35 Years Later: Styx - 'Paradise Theatre'

Last night, for reasons entirely too convoluted to explain, I was standing around in a Palm Springs casino showroom that was empty except for myself, my traveling companions, a tight-knit and highly efficient road crew, and the six members of Styx, who were onstage for a sound check.

And although I've loved Styx since I was old enough to care about music, my opinion about the band completely changed as I watched them prepare for that night's sold-out show.

Most bands running the casino circuit in 2016 would be expected to be cynical, rote, and bored. Styx was not. The band members (some of whom have been sharing stages for 40-plus years) joked and laughed with one another; guitarist Tommy Shaw fretted about whether his guitar intro to "Crystal Ball" the night before in L.A. was at the wrong tempo; and, perhaps most surprisingly, the band spontaneously broke into a loose-limbed runthrough of David Bowie's "Blackstar." 

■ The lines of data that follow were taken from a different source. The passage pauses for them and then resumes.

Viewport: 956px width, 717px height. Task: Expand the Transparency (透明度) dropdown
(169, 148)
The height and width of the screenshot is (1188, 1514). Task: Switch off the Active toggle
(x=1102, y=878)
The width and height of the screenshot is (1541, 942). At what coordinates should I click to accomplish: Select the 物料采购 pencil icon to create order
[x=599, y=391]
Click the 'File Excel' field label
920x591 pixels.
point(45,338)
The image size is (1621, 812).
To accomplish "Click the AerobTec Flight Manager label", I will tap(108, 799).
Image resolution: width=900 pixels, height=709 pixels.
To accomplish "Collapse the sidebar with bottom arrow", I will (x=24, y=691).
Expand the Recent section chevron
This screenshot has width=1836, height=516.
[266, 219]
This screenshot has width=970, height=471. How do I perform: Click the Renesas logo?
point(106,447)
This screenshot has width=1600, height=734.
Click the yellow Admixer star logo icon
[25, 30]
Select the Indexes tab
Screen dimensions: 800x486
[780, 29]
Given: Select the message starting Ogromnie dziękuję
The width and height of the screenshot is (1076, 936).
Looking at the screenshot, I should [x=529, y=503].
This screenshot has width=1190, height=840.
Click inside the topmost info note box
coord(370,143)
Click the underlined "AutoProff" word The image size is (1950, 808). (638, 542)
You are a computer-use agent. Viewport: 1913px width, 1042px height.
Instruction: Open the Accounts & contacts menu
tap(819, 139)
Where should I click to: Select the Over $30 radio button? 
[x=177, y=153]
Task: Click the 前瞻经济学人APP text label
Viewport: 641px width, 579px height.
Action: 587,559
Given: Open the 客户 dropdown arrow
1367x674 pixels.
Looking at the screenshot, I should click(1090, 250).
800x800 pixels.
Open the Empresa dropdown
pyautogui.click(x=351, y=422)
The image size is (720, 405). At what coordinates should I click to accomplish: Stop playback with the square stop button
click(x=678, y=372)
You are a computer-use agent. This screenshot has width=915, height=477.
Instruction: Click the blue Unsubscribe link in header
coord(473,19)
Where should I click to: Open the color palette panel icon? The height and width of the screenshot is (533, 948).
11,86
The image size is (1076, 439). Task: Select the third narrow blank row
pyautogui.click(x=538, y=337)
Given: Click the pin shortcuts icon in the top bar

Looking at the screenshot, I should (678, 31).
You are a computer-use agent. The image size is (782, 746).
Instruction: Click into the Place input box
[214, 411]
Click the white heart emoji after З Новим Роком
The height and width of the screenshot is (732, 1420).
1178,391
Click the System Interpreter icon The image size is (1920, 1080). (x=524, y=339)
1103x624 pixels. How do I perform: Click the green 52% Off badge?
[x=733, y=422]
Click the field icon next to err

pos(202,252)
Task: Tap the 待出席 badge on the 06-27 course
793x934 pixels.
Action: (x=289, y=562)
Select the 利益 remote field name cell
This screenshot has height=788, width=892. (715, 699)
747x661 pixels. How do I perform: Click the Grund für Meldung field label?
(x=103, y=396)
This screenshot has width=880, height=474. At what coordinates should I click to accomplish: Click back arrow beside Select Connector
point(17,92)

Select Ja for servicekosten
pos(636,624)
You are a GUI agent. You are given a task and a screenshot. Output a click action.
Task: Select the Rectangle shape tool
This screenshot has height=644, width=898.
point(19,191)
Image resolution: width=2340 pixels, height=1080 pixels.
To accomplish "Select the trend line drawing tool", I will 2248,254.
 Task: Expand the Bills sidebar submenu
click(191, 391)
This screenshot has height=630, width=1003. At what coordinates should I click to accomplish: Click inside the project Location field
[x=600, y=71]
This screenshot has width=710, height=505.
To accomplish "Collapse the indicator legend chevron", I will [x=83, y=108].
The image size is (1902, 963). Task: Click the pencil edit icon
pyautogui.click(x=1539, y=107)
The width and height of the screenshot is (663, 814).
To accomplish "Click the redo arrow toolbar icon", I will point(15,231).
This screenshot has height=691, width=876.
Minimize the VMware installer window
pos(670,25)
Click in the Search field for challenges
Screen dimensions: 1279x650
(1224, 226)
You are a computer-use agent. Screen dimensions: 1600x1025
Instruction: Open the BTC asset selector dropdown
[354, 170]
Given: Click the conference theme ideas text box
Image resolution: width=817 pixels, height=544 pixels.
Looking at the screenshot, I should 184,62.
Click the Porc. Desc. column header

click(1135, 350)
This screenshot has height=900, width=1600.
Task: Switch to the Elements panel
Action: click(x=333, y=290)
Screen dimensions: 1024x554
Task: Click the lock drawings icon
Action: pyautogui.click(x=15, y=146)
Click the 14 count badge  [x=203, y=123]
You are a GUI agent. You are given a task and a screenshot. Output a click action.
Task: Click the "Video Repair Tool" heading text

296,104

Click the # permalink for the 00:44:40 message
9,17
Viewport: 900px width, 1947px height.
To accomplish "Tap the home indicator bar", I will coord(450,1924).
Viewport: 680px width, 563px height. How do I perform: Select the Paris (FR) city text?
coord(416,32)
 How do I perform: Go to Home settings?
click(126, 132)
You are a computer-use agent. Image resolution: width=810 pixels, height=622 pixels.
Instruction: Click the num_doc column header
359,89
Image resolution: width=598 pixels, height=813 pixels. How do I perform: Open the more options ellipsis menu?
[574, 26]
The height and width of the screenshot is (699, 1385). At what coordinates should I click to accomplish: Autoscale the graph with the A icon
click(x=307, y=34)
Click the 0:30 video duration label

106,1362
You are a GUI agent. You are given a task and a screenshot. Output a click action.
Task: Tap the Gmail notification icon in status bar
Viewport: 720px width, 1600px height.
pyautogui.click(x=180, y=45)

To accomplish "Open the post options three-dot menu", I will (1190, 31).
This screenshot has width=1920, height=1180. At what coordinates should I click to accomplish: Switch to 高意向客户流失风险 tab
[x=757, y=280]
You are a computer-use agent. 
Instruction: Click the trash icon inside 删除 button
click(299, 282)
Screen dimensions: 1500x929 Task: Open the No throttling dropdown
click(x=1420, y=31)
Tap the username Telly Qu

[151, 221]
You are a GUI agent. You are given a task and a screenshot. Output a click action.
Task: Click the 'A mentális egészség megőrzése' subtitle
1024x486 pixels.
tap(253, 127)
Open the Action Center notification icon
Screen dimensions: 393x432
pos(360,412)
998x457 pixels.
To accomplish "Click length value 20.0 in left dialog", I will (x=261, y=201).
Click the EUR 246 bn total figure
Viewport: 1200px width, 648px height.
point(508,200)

On one hand, you'd hope that any rock band playing on stage gives a shit about music and actually enjoys playing (and listening to) it, but, really, the assumption is always that these AARP rockers are just going through the motions in order to pay their mortgages or keep the IRS at bay. Watching Styx – a band that has always been incredibly unfashionable, even when at their most successful – show more enthusiasm and engagement (during soundcheck!) than many contemporary indie bands show during their actual shows got me thinking about the cudgel of critical bias.

Why, after all, should all discussions about the corn-fed classic rock  of the '70s – Styx, Kansas, REO – include punchlines about state fairs and dismissive notions of "guilty pleasure"? These are bands that have literally busted their asses for music for decades, writing inescapably memorable songs and playing generous and fan-focused sets (with real instruments!) in front of crowds that could be 400 at a fair, 2,000 at a casino or 10,000 at a biker festival. They are the truest of the true believers, but because they came of age in the music industry's most rapacious era, they're somehow seen as equally greedy and artless as the record labels that profited from them.

But, you know, Styx made some pretty great records, and in some alternate universe, I could write a Best New Reissue compendium piece about their Numero Group box set and describe them as lost-to-history Midwestern rockers that seamlessly and uniquely blended progressive rock structures, Beatlesque melodies, hard-rock punch and show-tune bombast, and you'd think entirely differently about what you were hearing.

Instead, I'm standing in a Palm Springs casino showroom later that evening, watching these 60-year-old dudes leave everything they've got on stage, playing spot-on versions of their hits and deep cuts in tempo and on key, engaging with their fans (they even took selfies with them from the stage), and throwing not one, not two, but three Bowie covers into the setlist. (Turns out Styx opened for Bowie back in '73.) 



Anyway, their last great record – Paradise Theatre – came out 35 years ago this week, and its tour was the very first rock concert I went to of my own volition (hi, I'm old!). Thanks to the thousands of shows I've seen since then, I've gotten blasé about seeing live music, but I was amazingly reinvigorated by seeing this band that literally should be sleepwalking through their sets, instead, give everything they've got and still love doing it.

I'm gonna go back and give Paradise (and all the other good records that came before it) a fresh-ear and unbiased listen, and maybe you should too. And while it may not be easy to un-hear decades of rock-canon indoctrination, maybe you might want to consider checking Styx out when they play the Amway Center on Jan. 30 with Def Leppard and Tesla. It won't be the coolest show that week, but it will definitely be the best, and who knows, it might even give you a new perspective on how much of a bummer it is to worry about being cool all the time.